AlphaEvolve is not a language model, but a system that uses language models as a subcomponent. The system is given a problem, and then works by taking an existing solution to a problem and modifying it many times. Then it uses an evaluation function to keep the changes that cause improvement and discard the rest. This is a well-known method in AI called an evolutionary algorithm. What is new with AlphaEvolve is that the system uses language models to generate these modifications. In this way, the solutions can evolve much more flexibly. This description is a little bit vague, a more precise description follows:
The system user starts by providing:
1.1 A starting prompt that describes the problem and what the system should do.
1.2 A well-defined objective function (a mathematical algorithm that measures how good a candidate solution is).
1.2.1 For example, if you want AlphaEvolve to write a program that runs quickly, the objective function could be a function that measures how long the candidate solution took to run.
1.3 An initial program (or another form of solution) that AlphaEvolve will attempt to improve.AlphaEvolve then initiates an iterative process:
2.1 A "generator" language model, guided by the starting prompt, creates several proposals for how the initial program can be changed or improved. These proposals can range from minor adjustments to entirely new approaches.
2.2 Each new candidate solution is then thoroughly tested and evaluated by the objective function. The result is a score that indicates how good the solution is.The system selects the candidate solutions that have received the best scores. Often, some solutions that may not be the best right now but represent interesting or new directions are also kept. This helps the system avoid getting locked into a single type of solution too early.
These selected solutions then become the starting point for the next round. They can be fed back to the generator language model for further development (returning to point 2.1), or other specialized language models can attempt to combine the best features from several different successful candidates.
This cycle of idea generation, modification, testing, and selection is repeated hundreds or thousands of times. With each cycle, the goal is for the solutions to gradually improve.
Consequences
AlphaEvolve is sure to have significant effects on several areas within science and technology. A potentially frightening impact is that AlphaEvolve will affect AI systems' ability to accelerate AI development itself. An example of this we already see in DeepMind's report is that innovations developed by AlphaEvolve led to the training of Gemini (the model family AlphaEvolve is built on) taking approximately 1% less time.

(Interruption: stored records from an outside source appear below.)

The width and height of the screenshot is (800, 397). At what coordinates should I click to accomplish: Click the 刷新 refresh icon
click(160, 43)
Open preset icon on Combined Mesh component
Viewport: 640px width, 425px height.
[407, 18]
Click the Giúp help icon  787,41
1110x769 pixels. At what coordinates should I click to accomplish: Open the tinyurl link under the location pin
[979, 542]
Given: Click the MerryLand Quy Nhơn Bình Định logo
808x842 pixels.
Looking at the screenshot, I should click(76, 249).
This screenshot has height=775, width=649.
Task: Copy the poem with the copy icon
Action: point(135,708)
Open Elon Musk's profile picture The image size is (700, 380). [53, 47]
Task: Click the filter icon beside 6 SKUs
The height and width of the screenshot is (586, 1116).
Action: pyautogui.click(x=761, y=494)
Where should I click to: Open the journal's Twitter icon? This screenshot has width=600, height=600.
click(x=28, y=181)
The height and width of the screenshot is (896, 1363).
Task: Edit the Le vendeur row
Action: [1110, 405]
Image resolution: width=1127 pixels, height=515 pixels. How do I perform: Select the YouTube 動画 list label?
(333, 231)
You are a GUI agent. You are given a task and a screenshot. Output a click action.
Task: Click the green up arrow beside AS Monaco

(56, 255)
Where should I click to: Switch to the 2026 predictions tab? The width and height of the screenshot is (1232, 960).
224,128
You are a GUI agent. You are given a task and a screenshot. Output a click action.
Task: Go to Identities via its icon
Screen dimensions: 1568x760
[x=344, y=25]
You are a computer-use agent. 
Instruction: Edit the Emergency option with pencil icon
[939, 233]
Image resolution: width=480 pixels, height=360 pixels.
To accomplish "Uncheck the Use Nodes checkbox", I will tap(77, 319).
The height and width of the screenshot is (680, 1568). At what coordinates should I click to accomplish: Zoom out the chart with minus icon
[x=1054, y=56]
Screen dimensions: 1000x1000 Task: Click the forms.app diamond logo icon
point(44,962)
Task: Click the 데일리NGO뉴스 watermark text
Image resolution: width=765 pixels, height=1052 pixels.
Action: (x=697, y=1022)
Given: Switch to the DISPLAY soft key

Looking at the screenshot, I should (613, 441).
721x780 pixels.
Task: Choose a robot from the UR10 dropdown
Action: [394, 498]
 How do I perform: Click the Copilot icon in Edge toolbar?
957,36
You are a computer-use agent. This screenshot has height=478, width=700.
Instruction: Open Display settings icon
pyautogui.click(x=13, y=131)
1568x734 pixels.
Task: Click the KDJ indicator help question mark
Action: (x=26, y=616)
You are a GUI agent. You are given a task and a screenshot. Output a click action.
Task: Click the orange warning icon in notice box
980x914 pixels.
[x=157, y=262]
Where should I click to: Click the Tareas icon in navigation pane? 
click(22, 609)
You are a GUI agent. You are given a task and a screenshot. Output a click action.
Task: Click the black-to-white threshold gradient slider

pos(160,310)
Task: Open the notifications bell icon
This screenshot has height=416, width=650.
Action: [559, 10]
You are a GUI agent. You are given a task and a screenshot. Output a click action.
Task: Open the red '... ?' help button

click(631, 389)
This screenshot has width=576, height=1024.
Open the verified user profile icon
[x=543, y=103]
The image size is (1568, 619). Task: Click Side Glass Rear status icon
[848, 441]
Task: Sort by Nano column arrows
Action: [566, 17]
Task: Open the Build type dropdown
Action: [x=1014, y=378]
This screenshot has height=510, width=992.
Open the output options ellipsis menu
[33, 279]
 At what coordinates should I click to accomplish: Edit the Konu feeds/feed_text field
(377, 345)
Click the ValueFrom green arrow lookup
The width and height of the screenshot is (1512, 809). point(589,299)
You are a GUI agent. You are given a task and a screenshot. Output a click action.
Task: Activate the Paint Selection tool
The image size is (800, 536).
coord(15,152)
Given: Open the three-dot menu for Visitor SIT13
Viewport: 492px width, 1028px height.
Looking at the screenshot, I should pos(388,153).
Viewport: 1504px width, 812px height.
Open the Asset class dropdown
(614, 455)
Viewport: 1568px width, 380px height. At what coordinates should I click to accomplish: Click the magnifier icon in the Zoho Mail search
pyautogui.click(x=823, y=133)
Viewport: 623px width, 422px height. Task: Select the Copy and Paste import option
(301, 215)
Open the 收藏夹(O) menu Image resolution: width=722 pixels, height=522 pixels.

The researchers comment on this in their article:
Beyond distillation, it is also intriguing that AlphaEvolve can make practical discoveries that increase the efficiency of its own infrastructure and of (future versions of) its base LLMs. Currently, the gains are moderate and the feedback loops for improving the next version of AlphaEvolve are on the order of months. However, with these improvements we envision that the value of setting up more environments (problems) with robust evaluation functions will become more widely recognized, which in turn will result in more high-value practical discoveries going forward.
In the same vein, they also talk about "distillation," a method where Gemini models can be made smarter by training on the solutions that the entire AlphaEvolve system has spent thousands of hours generating. After they have done this, the Gemini models become smarter, and the new Gemini models can be incorporated into AlphaEvolve, making the entire system smarter. This can create a self-reinforcing cycle.
On the other hand, a natural next step will be to consider distilling the AlphaEvolve-augmented performance of the base LLMs into the next generation of the base models. This can have intrinsic value and also, likely, uplift the next version of AlphaEvolve.
Both of these methods (assuming they work as well as we believe they will) will lead to the development of AI systems continuing, and potentially progressing much faster.
A potential negative consequence is that the systems we use may become harder to understand. If, in a few years, large parts of the infrastructure used internally at Google are designed by AI and not humans, this will limit humans' ability to understand what is happening. This can have catastrophic consequences if AI systems optimize for the wrong things, and if people do not consciously work to maintain an overview of what the systems are doing.